___ Records for the task
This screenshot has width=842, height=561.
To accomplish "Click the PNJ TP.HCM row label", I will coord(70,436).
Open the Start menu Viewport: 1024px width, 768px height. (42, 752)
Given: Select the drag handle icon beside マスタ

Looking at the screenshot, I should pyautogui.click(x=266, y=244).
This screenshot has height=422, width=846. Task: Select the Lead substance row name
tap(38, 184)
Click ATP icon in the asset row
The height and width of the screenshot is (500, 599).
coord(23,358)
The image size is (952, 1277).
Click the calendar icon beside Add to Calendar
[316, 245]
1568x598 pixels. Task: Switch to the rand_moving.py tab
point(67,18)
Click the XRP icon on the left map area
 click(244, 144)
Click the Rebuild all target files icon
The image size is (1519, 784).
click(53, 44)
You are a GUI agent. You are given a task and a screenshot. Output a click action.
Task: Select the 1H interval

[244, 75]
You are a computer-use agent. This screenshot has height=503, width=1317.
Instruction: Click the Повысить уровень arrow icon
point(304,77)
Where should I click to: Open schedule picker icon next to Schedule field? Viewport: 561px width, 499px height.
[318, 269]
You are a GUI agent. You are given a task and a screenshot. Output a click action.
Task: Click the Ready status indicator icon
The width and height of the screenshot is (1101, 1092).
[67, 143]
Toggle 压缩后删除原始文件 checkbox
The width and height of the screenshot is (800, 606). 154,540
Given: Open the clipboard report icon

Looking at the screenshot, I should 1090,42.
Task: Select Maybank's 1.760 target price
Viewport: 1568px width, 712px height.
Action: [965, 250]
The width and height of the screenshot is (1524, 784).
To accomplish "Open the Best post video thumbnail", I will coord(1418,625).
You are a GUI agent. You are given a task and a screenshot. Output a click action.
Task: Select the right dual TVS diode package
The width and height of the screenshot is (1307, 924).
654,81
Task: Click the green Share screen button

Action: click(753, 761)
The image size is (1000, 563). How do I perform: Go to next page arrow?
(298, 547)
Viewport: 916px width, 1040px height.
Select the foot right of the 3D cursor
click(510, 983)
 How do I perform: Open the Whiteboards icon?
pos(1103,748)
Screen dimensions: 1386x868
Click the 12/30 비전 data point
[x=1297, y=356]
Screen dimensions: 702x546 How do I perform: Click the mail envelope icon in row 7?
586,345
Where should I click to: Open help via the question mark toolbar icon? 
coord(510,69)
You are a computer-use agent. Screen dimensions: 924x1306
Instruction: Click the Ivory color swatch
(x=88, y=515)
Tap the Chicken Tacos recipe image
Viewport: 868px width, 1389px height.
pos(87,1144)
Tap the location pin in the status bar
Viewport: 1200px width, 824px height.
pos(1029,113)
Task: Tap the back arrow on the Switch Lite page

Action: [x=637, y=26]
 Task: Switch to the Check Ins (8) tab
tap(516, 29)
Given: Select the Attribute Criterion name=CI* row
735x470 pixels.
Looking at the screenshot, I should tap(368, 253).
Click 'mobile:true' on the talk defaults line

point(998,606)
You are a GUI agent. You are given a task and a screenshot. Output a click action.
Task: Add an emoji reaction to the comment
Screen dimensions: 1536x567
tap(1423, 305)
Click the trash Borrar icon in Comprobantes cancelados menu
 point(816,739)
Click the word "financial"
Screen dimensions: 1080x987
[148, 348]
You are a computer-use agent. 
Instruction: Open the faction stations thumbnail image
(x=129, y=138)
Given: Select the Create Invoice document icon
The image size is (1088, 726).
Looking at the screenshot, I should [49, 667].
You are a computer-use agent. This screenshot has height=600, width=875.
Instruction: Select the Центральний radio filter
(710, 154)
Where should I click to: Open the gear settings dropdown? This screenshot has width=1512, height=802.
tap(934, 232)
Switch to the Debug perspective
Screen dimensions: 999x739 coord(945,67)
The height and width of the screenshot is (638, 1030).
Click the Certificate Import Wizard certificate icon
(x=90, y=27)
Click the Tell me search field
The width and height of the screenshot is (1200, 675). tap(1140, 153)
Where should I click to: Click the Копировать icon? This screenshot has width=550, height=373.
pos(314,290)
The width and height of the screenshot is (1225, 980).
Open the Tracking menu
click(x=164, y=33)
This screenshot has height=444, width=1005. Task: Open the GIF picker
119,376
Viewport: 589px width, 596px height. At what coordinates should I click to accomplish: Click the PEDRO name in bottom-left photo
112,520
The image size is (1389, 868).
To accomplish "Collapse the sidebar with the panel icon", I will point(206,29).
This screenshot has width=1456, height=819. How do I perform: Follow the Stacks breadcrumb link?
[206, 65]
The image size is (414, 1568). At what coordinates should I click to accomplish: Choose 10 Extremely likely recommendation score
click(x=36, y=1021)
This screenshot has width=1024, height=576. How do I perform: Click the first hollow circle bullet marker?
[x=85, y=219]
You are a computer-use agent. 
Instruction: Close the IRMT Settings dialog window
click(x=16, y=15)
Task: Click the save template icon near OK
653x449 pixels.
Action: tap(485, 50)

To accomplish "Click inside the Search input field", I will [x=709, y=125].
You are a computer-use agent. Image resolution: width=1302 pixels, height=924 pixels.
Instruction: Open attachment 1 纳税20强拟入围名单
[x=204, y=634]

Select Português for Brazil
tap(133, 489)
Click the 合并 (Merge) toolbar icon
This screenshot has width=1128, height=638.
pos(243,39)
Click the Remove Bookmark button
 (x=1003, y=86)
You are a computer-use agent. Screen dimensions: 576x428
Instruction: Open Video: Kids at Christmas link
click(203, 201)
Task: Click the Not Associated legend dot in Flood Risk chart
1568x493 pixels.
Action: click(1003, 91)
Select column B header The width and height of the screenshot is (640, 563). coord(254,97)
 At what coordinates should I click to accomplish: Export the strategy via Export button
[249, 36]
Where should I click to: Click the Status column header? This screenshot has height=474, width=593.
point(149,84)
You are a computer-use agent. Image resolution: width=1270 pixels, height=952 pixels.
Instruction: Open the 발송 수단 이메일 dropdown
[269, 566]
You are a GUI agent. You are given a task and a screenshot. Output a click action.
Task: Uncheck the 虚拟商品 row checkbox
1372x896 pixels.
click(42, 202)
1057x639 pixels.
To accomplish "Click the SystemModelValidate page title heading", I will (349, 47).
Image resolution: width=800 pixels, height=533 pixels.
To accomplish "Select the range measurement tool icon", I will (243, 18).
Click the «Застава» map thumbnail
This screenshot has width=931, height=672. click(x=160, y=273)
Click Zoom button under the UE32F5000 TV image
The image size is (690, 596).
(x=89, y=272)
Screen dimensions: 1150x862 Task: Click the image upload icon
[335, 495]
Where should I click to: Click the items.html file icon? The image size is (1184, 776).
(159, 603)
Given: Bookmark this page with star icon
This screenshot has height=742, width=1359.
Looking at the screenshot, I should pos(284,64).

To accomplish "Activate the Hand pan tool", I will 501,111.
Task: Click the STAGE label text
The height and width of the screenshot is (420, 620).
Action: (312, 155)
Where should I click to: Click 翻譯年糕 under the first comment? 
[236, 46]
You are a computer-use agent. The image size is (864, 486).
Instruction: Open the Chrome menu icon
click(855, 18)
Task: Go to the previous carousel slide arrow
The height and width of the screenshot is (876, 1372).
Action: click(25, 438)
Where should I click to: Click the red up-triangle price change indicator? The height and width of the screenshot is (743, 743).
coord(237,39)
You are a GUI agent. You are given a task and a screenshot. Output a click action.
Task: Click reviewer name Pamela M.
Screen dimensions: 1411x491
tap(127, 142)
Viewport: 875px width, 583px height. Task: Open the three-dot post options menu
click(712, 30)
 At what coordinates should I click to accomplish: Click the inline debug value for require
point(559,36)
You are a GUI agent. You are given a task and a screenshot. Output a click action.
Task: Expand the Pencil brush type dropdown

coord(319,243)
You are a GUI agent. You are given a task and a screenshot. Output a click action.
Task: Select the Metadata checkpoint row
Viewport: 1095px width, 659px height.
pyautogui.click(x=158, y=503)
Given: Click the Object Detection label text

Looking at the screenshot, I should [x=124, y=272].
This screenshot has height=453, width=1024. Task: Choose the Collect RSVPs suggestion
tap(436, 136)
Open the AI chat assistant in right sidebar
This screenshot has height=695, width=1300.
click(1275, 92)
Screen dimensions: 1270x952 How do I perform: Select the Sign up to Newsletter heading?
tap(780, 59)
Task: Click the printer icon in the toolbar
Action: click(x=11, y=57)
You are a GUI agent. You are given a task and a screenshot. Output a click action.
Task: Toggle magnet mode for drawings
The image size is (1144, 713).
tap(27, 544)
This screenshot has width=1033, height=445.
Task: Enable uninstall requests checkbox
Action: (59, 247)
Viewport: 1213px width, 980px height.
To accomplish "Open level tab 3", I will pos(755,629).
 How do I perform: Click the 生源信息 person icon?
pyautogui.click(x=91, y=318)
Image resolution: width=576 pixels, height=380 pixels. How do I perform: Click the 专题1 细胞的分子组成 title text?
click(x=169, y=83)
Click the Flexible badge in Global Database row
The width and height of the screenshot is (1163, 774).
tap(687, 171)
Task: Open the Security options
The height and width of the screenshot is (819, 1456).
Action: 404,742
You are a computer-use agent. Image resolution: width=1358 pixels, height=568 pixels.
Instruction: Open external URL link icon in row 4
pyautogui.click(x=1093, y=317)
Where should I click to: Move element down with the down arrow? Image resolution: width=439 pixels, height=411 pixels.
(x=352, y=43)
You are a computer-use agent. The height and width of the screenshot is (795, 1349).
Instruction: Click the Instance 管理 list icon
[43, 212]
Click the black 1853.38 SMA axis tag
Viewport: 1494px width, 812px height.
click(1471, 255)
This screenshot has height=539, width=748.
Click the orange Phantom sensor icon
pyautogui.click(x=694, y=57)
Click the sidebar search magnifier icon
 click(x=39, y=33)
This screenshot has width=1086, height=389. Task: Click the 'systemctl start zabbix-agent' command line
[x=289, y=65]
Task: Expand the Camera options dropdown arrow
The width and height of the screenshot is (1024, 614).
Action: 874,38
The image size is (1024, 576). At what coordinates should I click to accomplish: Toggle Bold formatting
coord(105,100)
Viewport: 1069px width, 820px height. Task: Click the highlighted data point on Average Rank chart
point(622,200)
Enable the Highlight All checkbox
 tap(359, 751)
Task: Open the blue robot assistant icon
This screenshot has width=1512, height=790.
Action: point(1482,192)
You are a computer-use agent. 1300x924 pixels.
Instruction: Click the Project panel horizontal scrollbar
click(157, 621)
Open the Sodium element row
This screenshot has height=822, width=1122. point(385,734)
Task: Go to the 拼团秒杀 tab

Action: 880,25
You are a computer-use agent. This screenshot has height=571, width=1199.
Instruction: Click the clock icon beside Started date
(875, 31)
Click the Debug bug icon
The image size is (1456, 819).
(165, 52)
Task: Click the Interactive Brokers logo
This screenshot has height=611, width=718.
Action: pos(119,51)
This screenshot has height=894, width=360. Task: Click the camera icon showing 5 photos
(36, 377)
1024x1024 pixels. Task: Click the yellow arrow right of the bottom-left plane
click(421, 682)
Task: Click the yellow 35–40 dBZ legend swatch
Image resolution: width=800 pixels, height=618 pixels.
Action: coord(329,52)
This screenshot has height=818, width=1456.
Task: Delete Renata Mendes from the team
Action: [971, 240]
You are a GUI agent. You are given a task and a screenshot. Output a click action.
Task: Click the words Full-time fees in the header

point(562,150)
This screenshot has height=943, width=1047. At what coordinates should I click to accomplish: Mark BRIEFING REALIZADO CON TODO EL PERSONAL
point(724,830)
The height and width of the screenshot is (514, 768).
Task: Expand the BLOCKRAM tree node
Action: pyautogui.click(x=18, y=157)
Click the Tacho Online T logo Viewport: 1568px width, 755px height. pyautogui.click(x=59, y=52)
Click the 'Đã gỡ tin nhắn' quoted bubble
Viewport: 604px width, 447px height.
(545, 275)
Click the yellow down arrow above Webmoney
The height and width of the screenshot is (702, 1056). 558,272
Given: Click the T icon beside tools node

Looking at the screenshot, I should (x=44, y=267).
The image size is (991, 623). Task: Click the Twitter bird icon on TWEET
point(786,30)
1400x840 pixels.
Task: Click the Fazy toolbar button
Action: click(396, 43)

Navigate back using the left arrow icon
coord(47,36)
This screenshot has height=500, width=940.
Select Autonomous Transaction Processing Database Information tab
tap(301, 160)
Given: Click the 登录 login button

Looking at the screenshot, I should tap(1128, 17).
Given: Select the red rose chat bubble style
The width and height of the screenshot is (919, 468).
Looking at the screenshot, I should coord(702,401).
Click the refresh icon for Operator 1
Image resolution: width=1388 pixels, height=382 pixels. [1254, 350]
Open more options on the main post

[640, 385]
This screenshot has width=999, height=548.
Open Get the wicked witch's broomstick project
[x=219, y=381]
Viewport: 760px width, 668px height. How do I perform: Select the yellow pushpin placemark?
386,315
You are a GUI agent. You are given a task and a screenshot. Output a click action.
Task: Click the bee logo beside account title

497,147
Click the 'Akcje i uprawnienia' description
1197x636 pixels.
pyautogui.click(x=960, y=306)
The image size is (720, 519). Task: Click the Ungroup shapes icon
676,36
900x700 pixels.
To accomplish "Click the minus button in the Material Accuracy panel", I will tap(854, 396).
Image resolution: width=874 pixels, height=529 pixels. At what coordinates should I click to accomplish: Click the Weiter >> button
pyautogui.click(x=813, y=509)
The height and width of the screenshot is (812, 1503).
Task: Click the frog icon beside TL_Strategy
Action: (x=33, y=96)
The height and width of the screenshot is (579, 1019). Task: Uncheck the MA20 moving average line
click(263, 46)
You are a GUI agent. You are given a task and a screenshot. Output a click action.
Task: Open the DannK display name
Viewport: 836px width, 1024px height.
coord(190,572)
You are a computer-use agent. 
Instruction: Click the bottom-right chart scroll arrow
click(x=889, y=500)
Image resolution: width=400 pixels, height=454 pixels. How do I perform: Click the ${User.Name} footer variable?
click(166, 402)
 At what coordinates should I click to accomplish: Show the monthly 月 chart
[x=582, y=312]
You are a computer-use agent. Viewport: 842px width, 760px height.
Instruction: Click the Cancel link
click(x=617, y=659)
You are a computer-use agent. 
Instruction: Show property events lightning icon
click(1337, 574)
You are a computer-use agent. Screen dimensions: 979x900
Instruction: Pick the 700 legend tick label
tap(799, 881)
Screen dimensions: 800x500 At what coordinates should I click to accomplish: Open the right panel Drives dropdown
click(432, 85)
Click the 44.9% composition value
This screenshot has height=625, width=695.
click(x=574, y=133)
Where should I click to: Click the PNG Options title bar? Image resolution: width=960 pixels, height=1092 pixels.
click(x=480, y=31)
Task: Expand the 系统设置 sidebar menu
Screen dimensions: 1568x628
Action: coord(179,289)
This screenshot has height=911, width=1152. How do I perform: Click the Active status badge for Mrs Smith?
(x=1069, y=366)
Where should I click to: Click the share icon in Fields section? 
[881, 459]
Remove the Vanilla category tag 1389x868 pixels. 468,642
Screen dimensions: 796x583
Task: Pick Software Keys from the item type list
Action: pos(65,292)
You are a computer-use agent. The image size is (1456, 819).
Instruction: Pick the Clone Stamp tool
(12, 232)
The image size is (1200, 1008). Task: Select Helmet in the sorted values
______
Goal of the exercise:
Rewrite the material from its first line through the line that contains "should pyautogui.click(x=266, y=244).", changing "Start menu" to "Start button" and leaving everything else unchanged.

Answer in full:
This screenshot has width=842, height=561.
To accomplish "Click the PNJ TP.HCM row label", I will coord(70,436).
Open the Start button Viewport: 1024px width, 768px height. (42, 752)
Given: Select the drag handle icon beside マスタ

Looking at the screenshot, I should pyautogui.click(x=266, y=244).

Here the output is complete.